Apparently, this is not the first product to be so blatantly copied. Berin also reported that this was after Anaithnid Games’ copied portions of Sword Edge Publishing’s Sword Noir.[5] Luckily RPGNow/DriveThruRPG were swift in removing the infringing products, which is something that cannot be said of the digital book purveyor that Amazon.[6] Since Berin reported the infringement, Anaithnid Games has disappeared from the web, even closing their Facebook fan page.

This is fair use of the image, because I'm using it to clarify a news report
Paizo Publishing - This is fair use of the image, because I'm using it to clarify a news report

Infringing Upon Paizo

Geek Related[7] first alerted me to the tempest in the teacup concerning a recent request from Paizo for the administrator of an Obsidian Portal[8] campaign log to remove copyrighted images of scanned item cards from his pages.

Paizo has a long history of excellent fan support, and even provides a generous amount of imagery through their community use policy[9] and community use package.[10] Which, no one has to use, but you would be far more restricted in the use of that imagery if you only applied fair use as provided by US law.[11]

There seems to be a lot of pissing and moaning about what Paizo did,[12][13] and comparisons to what WotC & TSR did in the past. I also saw a lot of armchair attorneys talk about things they don’t understand (and I’ll admit, I’m not a lawyer either but have lots of experience/knowledge concerning IP). Posting scanned images of protected works, not matter how small they are or whether or not you posted copyright disclaimers does not absolve you of copyright infringement. It’s not transformative, like say the case of the pixel art cover to the album Kind of Blue.[14]

This sense of entitlement concerning Paizo’s property is unfounded, and I think I have a very liberal philosophy about intellectual property. Paizo was even pretty polite from what I’ve gleaned from the discourse; Obsidian Portal and the offending user should be grateful they merely asked the service to resolve the situation instead of bringing legal action (cease & desist notifications, etc.) to bear.

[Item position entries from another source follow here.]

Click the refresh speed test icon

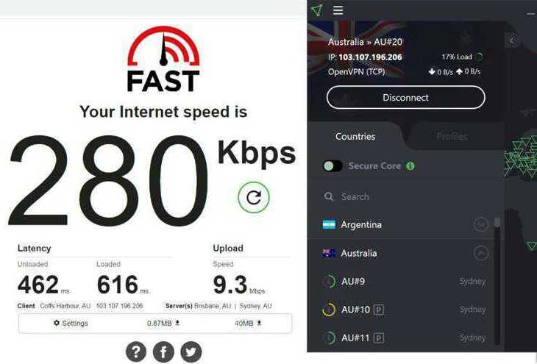tap(254, 197)
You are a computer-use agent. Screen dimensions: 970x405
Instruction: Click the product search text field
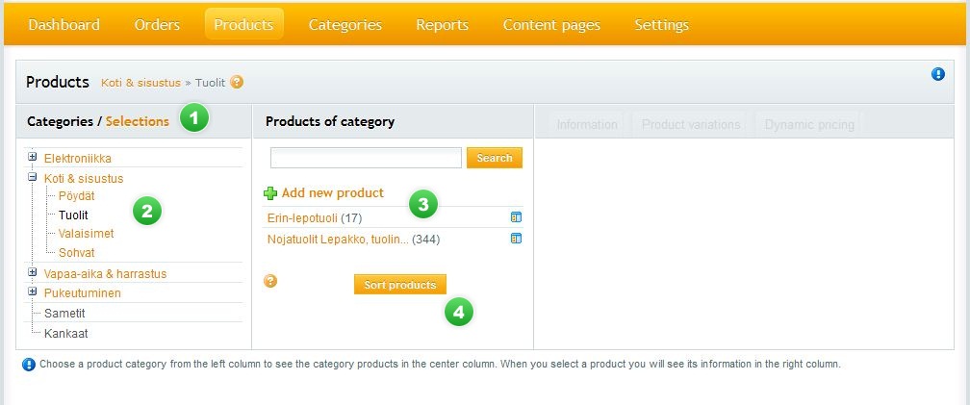point(366,158)
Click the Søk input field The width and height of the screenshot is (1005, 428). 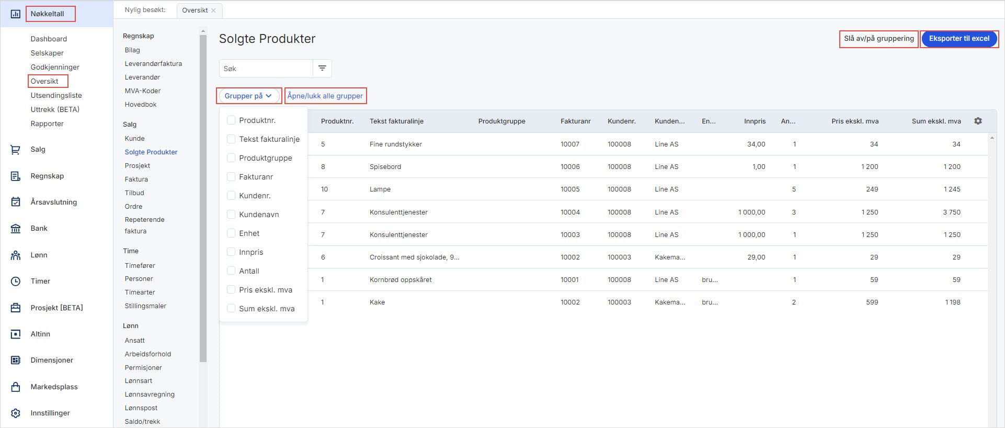pyautogui.click(x=266, y=69)
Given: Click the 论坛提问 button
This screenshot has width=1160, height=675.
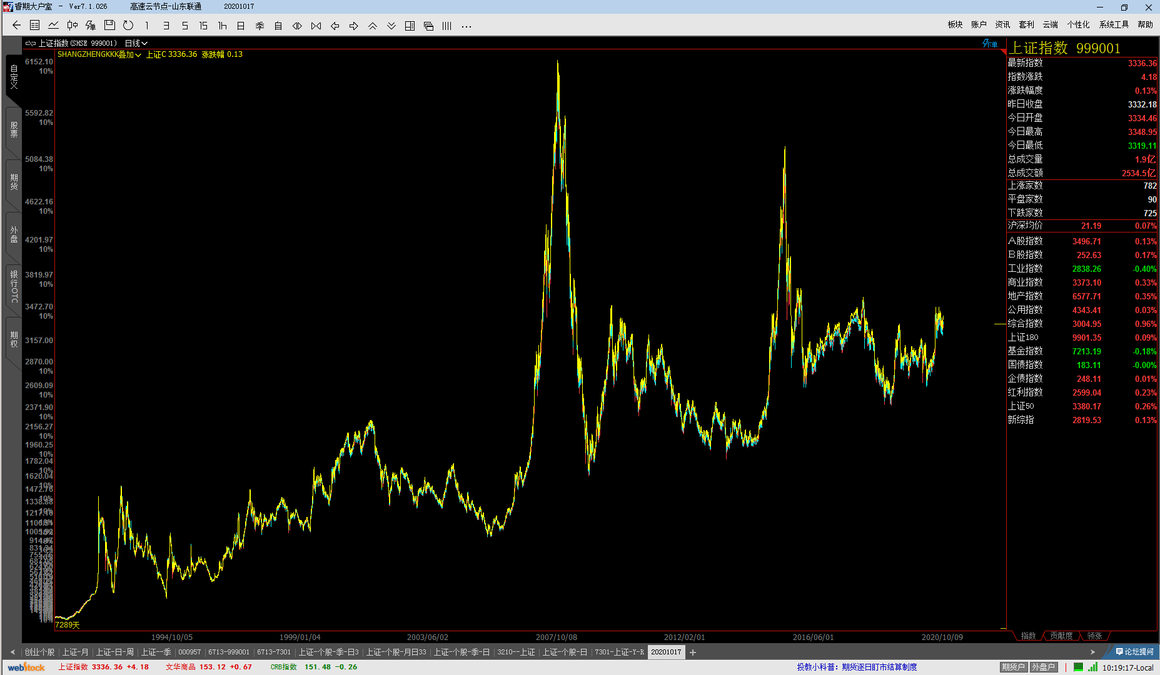Looking at the screenshot, I should 1134,652.
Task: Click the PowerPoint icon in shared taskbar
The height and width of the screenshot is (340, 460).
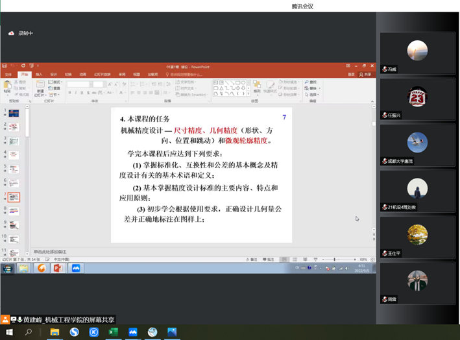Action: click(58, 267)
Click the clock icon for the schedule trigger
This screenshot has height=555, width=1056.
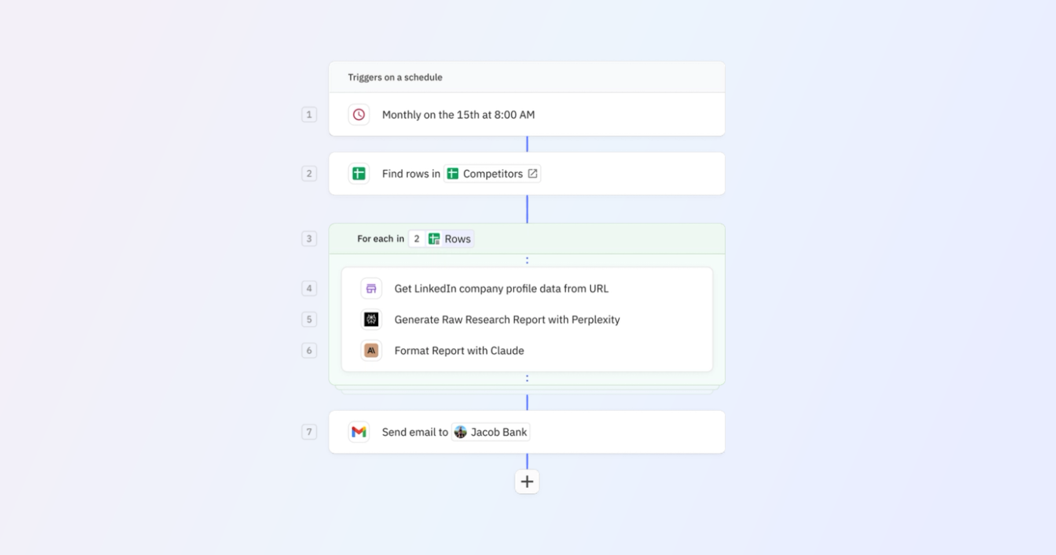(359, 115)
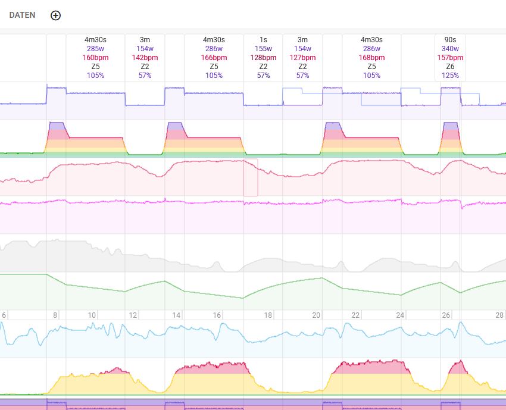Viewport: 506px width, 410px height.
Task: Select the 4m30s 285w 160bpm interval label
Action: coord(95,58)
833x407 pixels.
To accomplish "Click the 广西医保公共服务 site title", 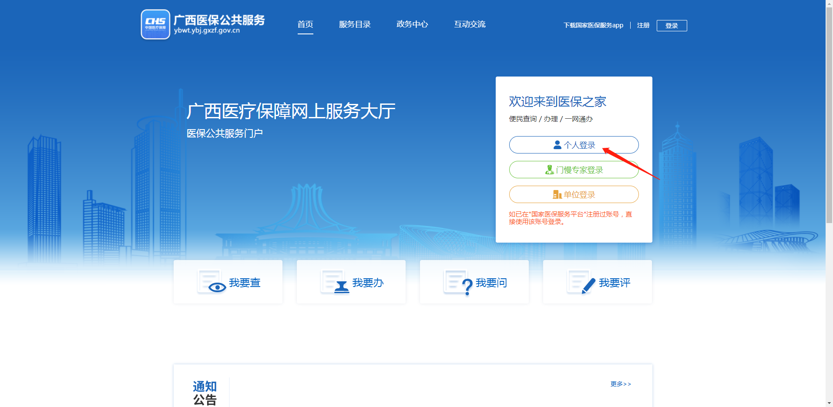I will click(x=219, y=20).
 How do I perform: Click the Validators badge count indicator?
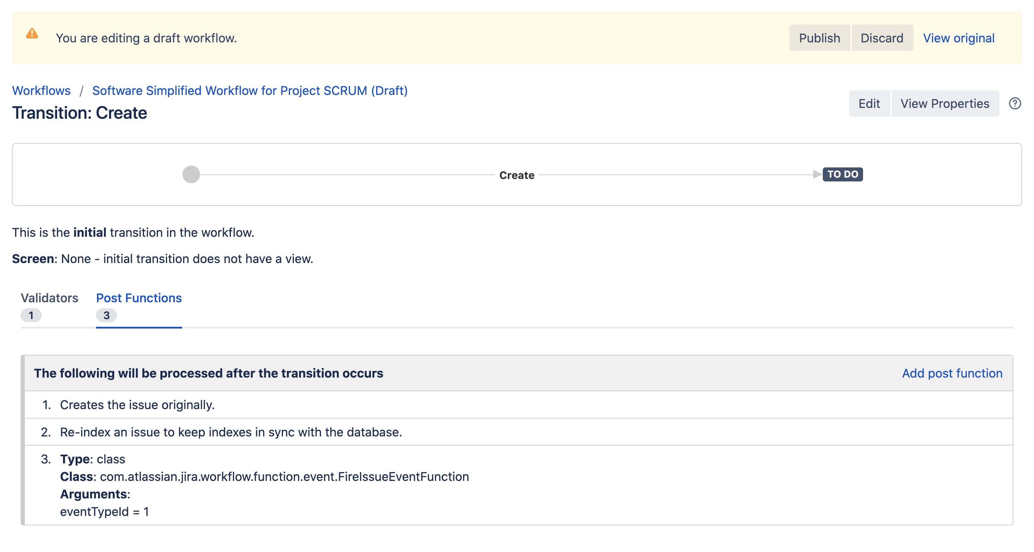(x=32, y=316)
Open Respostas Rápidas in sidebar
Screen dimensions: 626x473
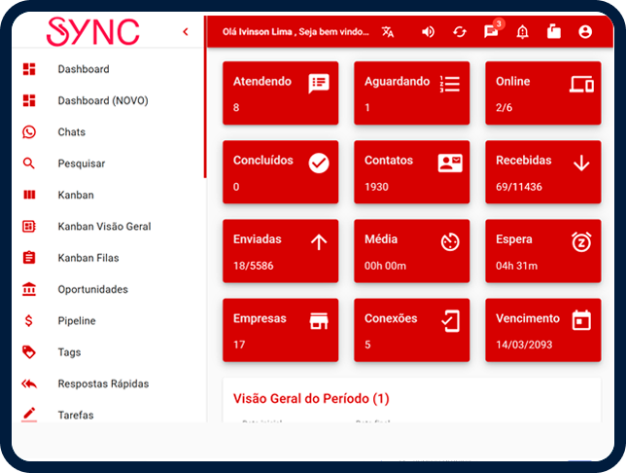point(102,383)
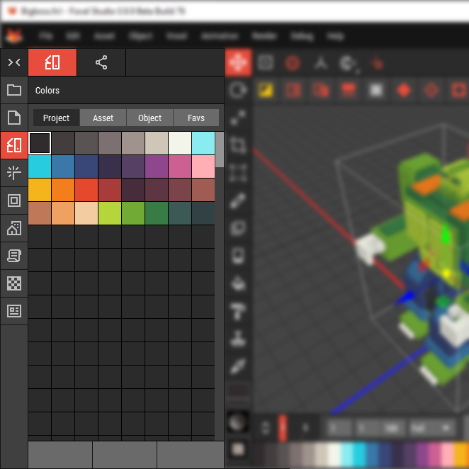The width and height of the screenshot is (469, 469).
Task: Collapse the side panel using the arrows icon
Action: 14,62
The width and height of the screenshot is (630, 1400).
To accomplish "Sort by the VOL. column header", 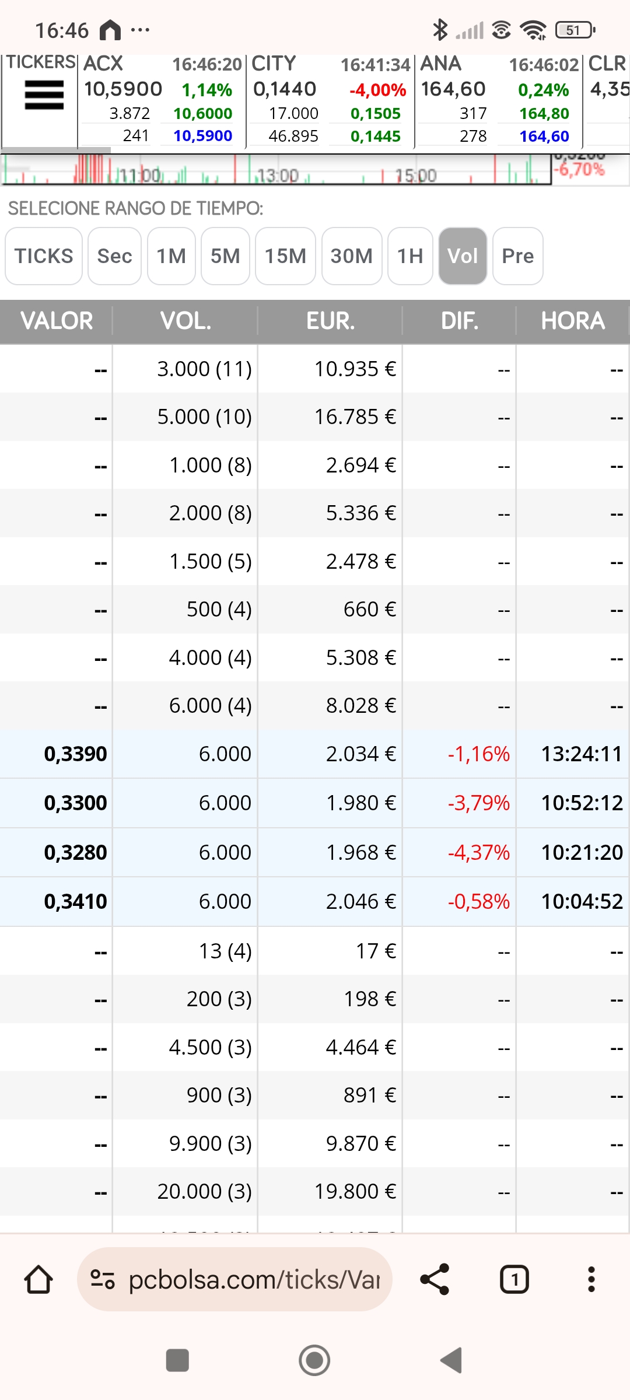I will 186,321.

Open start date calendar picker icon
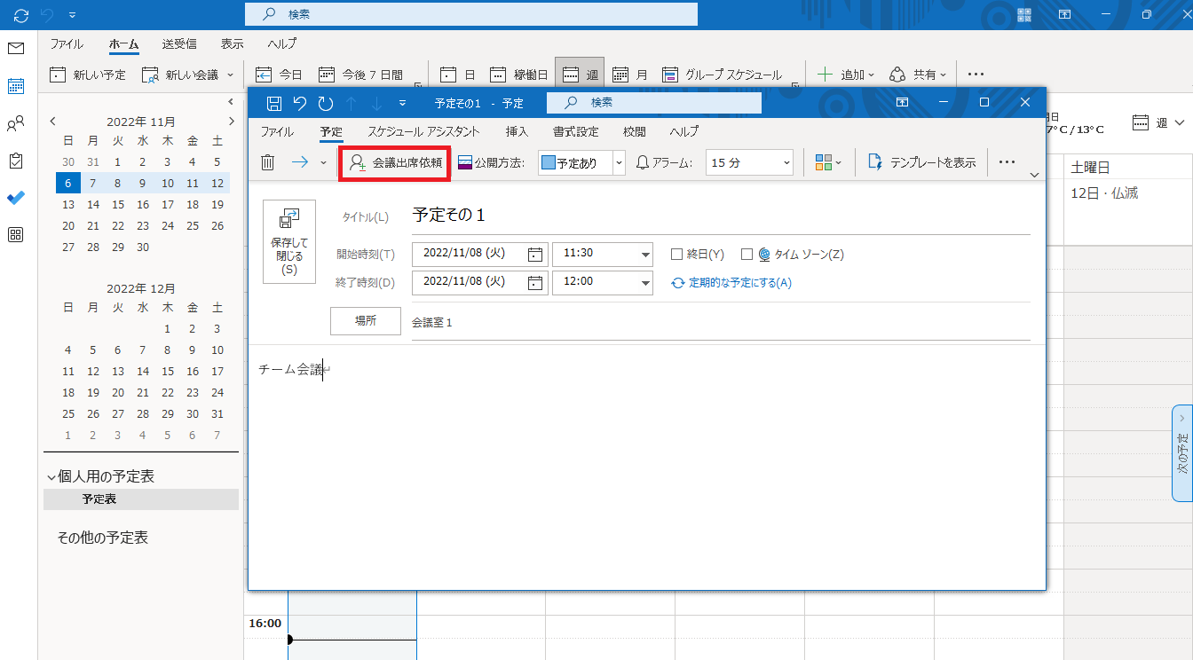pos(535,255)
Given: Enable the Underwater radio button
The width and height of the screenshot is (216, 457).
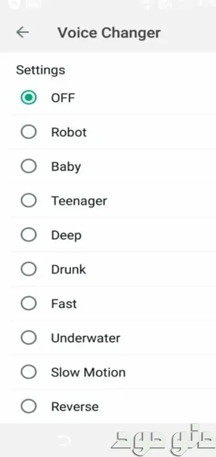Looking at the screenshot, I should point(28,338).
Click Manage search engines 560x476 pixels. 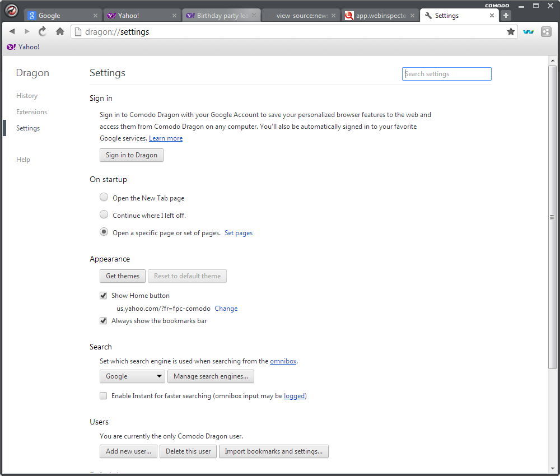pyautogui.click(x=211, y=376)
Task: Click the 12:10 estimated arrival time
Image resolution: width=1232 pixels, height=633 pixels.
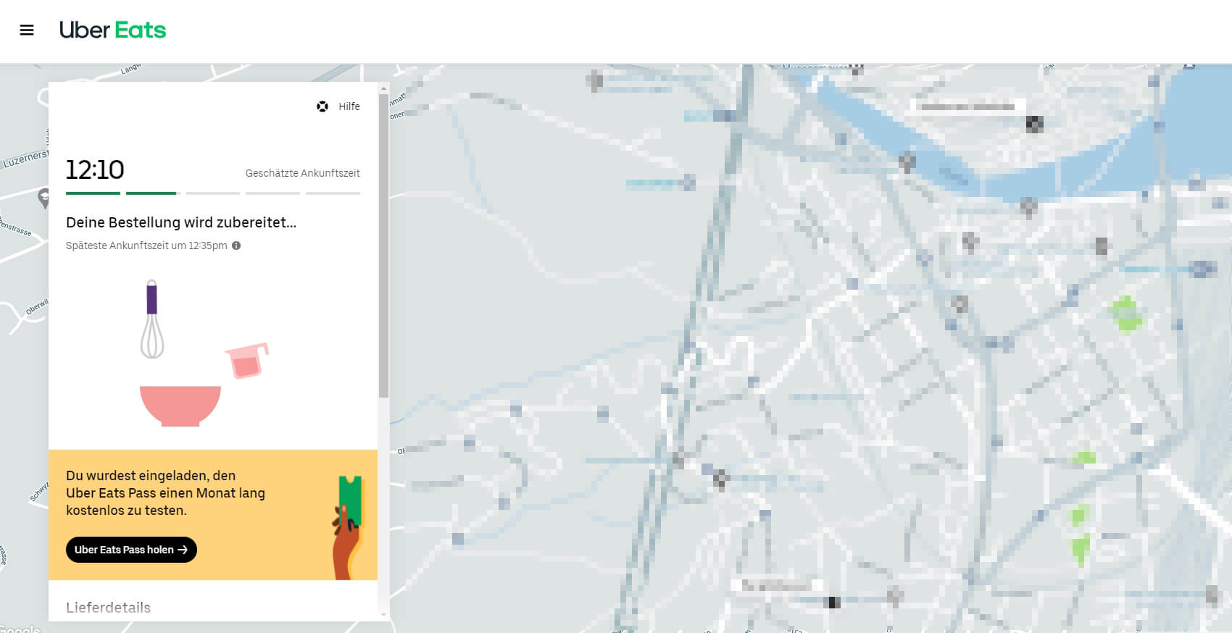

Yeah, you bought the cards. Sure, make scans so you can create copies for personal use. But once you post them on a commercial site and make them available to the public, you’ve crossed the line. Be smart, gamers.

Listening to: Nine Inch Nails – The Crow OST – Burn


[1] Piracy, Plagiarism, & Hot Coffee by Berin Kinsman[2] Anaithnid Game’s now dead Tumblr blog[3] Anaithnid Game’s The Operation [no longer available]
[4] John Wick’s Wilderness of Mirrors
[5] Sword Edge Publishing’s Sword Noir
[6] Recent copyright infringement woes on Amazon[7] Paizo Copyright Flap on Geek Related
[8] Obsidian Portal hosts online campaign journals
[9] Pathfinder Community Use Policy
[10] Pathfinder Community Use Package
[11] Copyright Fair Use
[12] Justin Mason complains about being asked to remove infringing material in the comments
[13] Eric Mona chimes in on the kerfuffle on ENWorld
[14] Kind of Screwed, fair use but still bulldozed


2 thoughts on “Encounters in Intellectual Property

  1. Thanks for the link love. My blog post on the subject will go up later this morning, but I deal less with specifics and more with philosophical issues and possible solutions.